IISG’s Weather and Climate Toolkit
Illinois-Indiana Sea Grant (IISG) has created a weather and climate education toolkit where teachers—whether parents, home school tutors or licensed professionals—can find resources on the topics of weather, climate and climate change. The toolkit provides a sortable list of external resources and can be filtered by grade level, specific weather and climate subtopics or geographic locations, learning mode and more. Filtering by scale can identify educational resources unique to the Great Lakes. Many of the lesson plans and activities in this curated catalog of resources can be used as-is or adapted for virtual learning and at-home teaching environments.

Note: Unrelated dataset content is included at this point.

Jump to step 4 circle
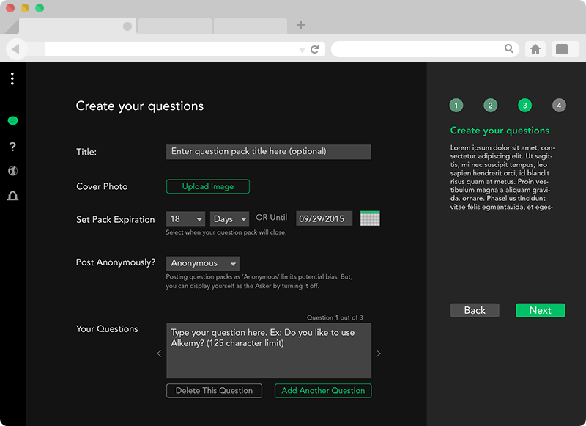This screenshot has height=426, width=586. click(x=559, y=106)

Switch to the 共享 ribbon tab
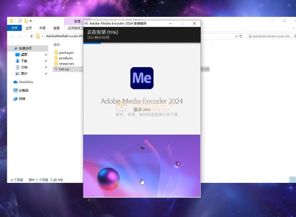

External Curriculum Materials
Build a Watershed; Just Add Water
Students build and learn about the concept of a watershed and runoff with a student-friendly hands-on investigation.

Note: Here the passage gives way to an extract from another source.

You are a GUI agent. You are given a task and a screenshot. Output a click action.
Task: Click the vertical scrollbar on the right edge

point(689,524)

What is the impact of beach litter?
In this activity, students will construct a web of things that may increase or decrease as a result of beach litter. Student construct a life-size concept map to be to explain many potential impacts of beach litter and then discuss various interpretations of the possible debris impacts.
Should Chlorine Be Banned from the Great Lakes?
A classroom debate allows students to visualize a complex issue from many different perspectives, describe the legislative process, its functionaries (agencies, individuals involved in creating legislation), and the time involved in creating environmental legislation, and appreciate the difficulties in consensus-building in environmental disputes.
Where do all the toxins go?
When students have completed this activity, they will be able to demonstrate how chemicals accumulate in fish fat, the biopathways of the toxins in the fish’s body, and ways to prepare fish to avoid consuming the toxins.
How Big is a Crowd?
In this teacher-facilitated activity, learners will construct the five Great Lakes from string and use wrapped candy or peanuts in shells to investigate the impacts of population centers on Great Lakes fish
production and water quality. Students learn to compare the relative sizes of the five Great Lakes and their human populations, as well as describe some of the problems that arise when many people
depend on a limited resource.
Students learn about bacteria as an indicator of beach water quality for swimming. In groups they solve
hypothetical problems associated with beaches. Then students write persuasive essays on the issue.
Hydropoly: A Decision Making Game
Students play a board game to hone their decision-making skills. Through the various choices posed in the game, they are asked to consider both economic and environmental well being in making decisions.
What Are the Characteristics of the Great Lakes Exotic Species?
This puzzle activity is designed to help students review facts and information about the characteristics of the Great Lakes exotic species. They also learn about origin and introduction methods.
Rival for Survival
This game presents real-life choices involving exotic species found in the Great Lakes, such as zebra mussels and purple loosestrife. Students are to analyze a situation related to ecology and make an environmentally sound decision. After playing the game, students organize what they learned into a concept map.